TerraNova Homes & Care chief executive Gabby Clezy tells INsite editor JUDE BARBACK that it is time for more collaboration and open communication about the challenges and opportunities faced by the sector.
One of the hardest things about interviewing interesting people is that there is a temptation to become engrossed in their story. I embarked on our chat intending to get a sense of the main issues affecting the aged care sector, but I could have easily wiled away my half hour with TerraNova’s chief executive Gabby Clezy just talking about her rather impressive career.

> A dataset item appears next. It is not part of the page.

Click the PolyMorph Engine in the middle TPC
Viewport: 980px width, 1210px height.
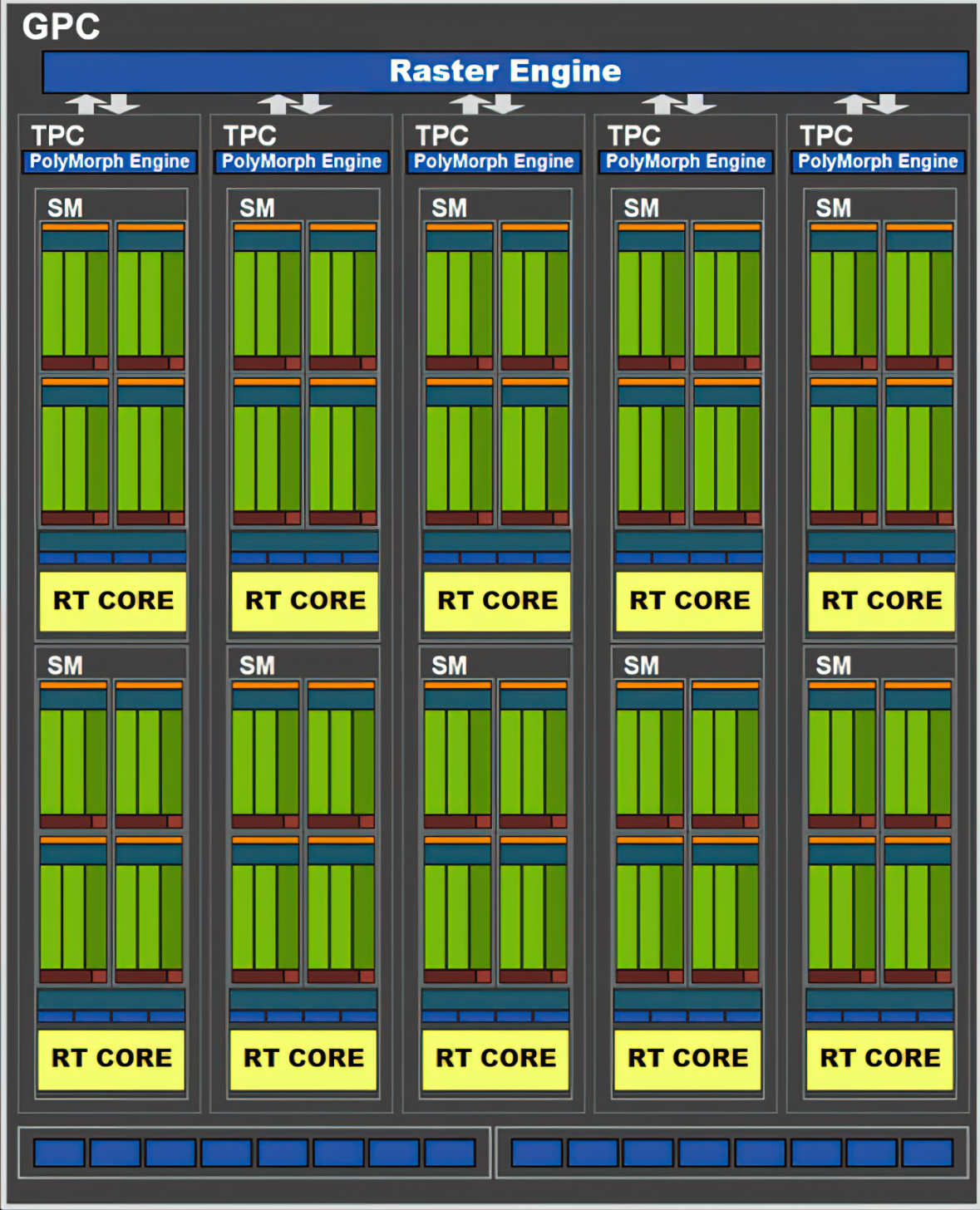[x=494, y=161]
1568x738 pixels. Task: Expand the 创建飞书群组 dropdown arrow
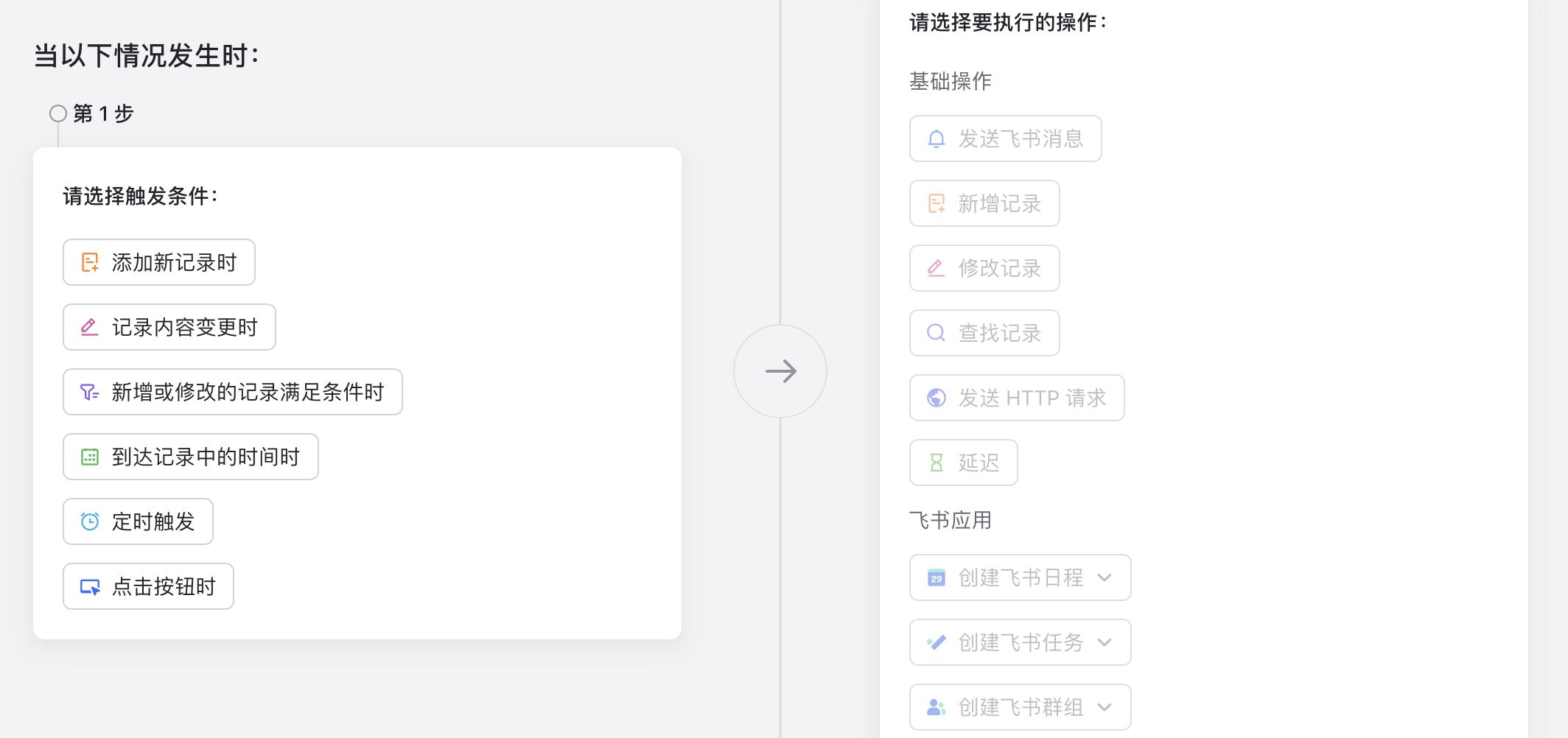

The nutshell version goes like this: Clezy trained as a pharmacist in Wellington but soon found herself in the UK juggling the demands of a young family with her job. She worked within the NHS and in an academic capacity, before eventually heading back to New Zealand, where she held a variety of positions, including an auditing role in medicines control for the Ministry of Health, within the mental health and addictions sector for Odyssey, and a position as business improvement manager with Bupa.
Clezy is clearly well versed in healthcare, however her chief executive role with TerraNova Homes & Care, which she began in November 2014, was her first executive position. TerraNova underwent restructuring about this time, using the departure of its clinical and operations managers as an opportunity to introduce a chief executive role to lead TerraNova’s five facilities with a total of 300 beds.
Eighteen months in and Clezy is passionate about her job and TerraNova. “I’m privileged to be leading this fabulous organisation,” she says.
The elephant in the room – for me, at least – is TerraNova’s involvement in the ongoing equal pay case. In 2012 TerraNova caregiver Kristine Bartlett, supported by the union, lodged a claim with the Employment Relations Authority, alleging Terranova was in breach of the Equal Pay Act. A long legal process has ensued, running parallel to the Government’s attempts to negotiate an out-of-court settlement.
I’m not good at tackling elephants so I sidle into the question. Clezy, on the other hand, is very clear on the issue.
“It is a sector-wide issue and the provider position is now handled by the NZACA,” she says matter-of-factly. Since joining TerraNova she has been very much “on the edge of it”.
It doesn’t follow that Clezy doesn’t have an opinion on caregiver wage levels. Like others in the sector, she wants to see caregivers receive better pay and hopes the legal or negotiations process will ultimately result in more funding to allow better wages.
“I really admire and respect Kristine,” she says. “I’m a feminist – we’re all feminists,” she says, indicating us both. In fact, Clezy is a member of global women’s advocacy group Zonta International. At their 60-year anniversary event in Auckland, she asked Bartlett to accompany her to the celebration.
Clezy is a big believer in developing people’s potential and places emphasis on educating and training staff. She strives to drive a values-based culture that is open, honest and fair for all staff, residents and their families.
“We’ve recently received a stamp of approval from Careerforce, which recognises our organisation-wide induction and orientation programme for Level 2 certification in Health and Wellbeing,” she says. “The cost for our caregivers to receive their national certificate is $200 per employee” – money well spent, according to Clezy.
In addition to workforce development, at the top of Clezy’s ‘to do’ list are the ongoing challenges of increasing occupancy and meeting clients’ expectations. Clezy personally takes all after hours calls to the business, viewing this as a good opportunity to keep her finger on the pulse with regard to clients’ needs and queries.
However, the biggest challenge for aged care providers continues to be how to operate effectively in the face of funding constraints, says Clezy.
In addition to delivering quality care, there is pressure to meet the demands of auditing, compliance and things like interRAI.
Providing an increasing amount of respite care and end-of-life care is also placing a squeeze on resources, due to the insufficient levels of, and unclear parameters around, funding for these types of care.
Clezy says the inadequate funding doesn’t stop them from delivering the best possible care, but it is frustrating.
“The funding model really needs to be reworked. Ideally we need to throw it up in the air and start again,” she says.
Clezy thinks there is a desperate and real need for sector collaboration on funding and other issues. She would love to see a forum developed to help foster better communication across the residential aged care sector and with others, like the home and community support services sector, for example.
“Residential aged care is actually not in competition with community care,” says Clezy. She gives the example of TerraNova’s close work with Geneva and MedCall and says there is scope to build on relationships like these.
I suggest she is well placed to take a leadership role in developing such a forum; Clezy agrees that she is up for the challenge.
“The sector requires people to be brave,” she says. “We need everyone to put egos and agendas aside and be open and ready to work together to identify the issues and come up with a range of solutions.”
There also needs to be more recognition of all the positive things happening in the sector, she says.
“I think we need to celebrate all the fabulous things that are happening. It’s a really exciting time to be in this industry.”